Let’s define some helper functions to encapsulate those tasks:

is_exported_in <- function(fn, pkg, version = NULL) {
  fn %in% pkg_namespace(pkg, version)$exports
}

pkg_namespace <- function(package, version = NULL) {
  pacs::pac_namespace(package, version = version)
}

pkg_versions <- function(package) {
  pkgsearch::cran_package_history(package)$Version
}

Looks like we have all the crucial pieces. What’s missing is a strategy for picking which versions to check and in what order—a search algorithm.

A linear scan is simple: Go through package versions in order, one-by-one, and stop at the first version where the function is found. Often, this is all you need.

implemented_in <- function(fn, pkg) {
  for (version in pkg_versions(pkg)) {
    if (fn |> is_exported_in(pkg, version)) return(version)
  }
  
  NA_character_
}

implemented_in("relocate", "dplyr")

However, in this case, there’s a problem. Each check involves a relatively slow file download in order to pull down an archived copy of a NAMESPACE file. At the time of writing, dplyr has 39 published versions. Going through them one-by-one, we’ll quickly be waiting in the order of tens of seconds for our search to finish. In fact, the relocate() function above was added in version 1.0.0 (the 30th version on CRAN), and took about 13 seconds to find. Nobody has the patience for that!

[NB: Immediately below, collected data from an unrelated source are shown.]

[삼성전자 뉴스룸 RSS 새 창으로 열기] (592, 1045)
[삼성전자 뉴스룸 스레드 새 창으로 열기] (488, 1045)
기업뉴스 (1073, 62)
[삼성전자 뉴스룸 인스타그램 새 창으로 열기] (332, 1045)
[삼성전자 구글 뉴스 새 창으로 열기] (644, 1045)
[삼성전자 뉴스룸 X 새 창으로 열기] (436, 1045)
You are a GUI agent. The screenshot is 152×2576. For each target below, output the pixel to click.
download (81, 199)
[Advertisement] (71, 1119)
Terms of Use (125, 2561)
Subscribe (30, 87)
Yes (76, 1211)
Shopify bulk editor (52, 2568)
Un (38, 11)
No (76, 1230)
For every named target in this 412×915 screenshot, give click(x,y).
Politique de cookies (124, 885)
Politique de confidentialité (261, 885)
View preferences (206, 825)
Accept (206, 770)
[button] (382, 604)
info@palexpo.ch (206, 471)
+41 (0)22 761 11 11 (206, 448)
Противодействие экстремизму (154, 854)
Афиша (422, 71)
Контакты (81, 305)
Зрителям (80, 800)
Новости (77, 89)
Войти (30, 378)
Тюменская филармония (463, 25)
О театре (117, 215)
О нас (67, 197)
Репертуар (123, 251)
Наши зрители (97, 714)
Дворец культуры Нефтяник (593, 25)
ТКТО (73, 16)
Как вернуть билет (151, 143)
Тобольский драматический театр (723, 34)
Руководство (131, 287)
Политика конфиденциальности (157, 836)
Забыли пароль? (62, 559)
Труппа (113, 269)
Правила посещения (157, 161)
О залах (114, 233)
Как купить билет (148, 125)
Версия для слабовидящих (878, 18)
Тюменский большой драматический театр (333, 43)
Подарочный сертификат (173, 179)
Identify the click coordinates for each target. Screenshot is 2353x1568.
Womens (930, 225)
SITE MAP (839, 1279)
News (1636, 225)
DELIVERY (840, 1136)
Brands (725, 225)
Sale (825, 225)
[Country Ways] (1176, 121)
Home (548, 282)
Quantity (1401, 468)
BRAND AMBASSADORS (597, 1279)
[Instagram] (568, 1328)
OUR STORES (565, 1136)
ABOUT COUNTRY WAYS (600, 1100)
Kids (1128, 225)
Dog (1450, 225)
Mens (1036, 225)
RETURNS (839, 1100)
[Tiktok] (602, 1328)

A binary search is a more efficient way to tackle this problem. It takes advantage of the ordered nature of the search space by always checking the middle choice. Based on the check, half of the remaining search space can be ruled out due to the ordering. As a result, we only end up needing to check at most \( \lceil log_2(n) \rceil + 1 \) choices.

It takes a bit more work to set up than a linear scan, but certainly pays off:

implemented_in <- function(fn, pkg) {
  versions <- pkg_versions(pkg)
  
  lower <- 0
  upper <- length(versions) + 1
  
  while (upper - lower > 1) {
    mid <- floor((upper + lower) / 2)
    version <- versions[mid]
    if (fn |> is_exported_in(pkg, version)) {
      upper <- mid
    } else {
      lower <- mid
    }
  }
  
  versions[upper]
}

implemented_in("relocate", "dplyr")
## [1] "1.0.0"

The binary search finds the correct version in just under 2 seconds.

Conclusion

Most of the time in R you don’t end up needing to think too much about the choice of a search algorithm. Often results are pre-computed for a vector of values, and going through them is a matter of milliseconds.

However, this problem turned out to benefit a lot from a more carefully chosen algorithm. It was also the first time I had to manually implement a binary search in R. I certainly had a lot of fun with it!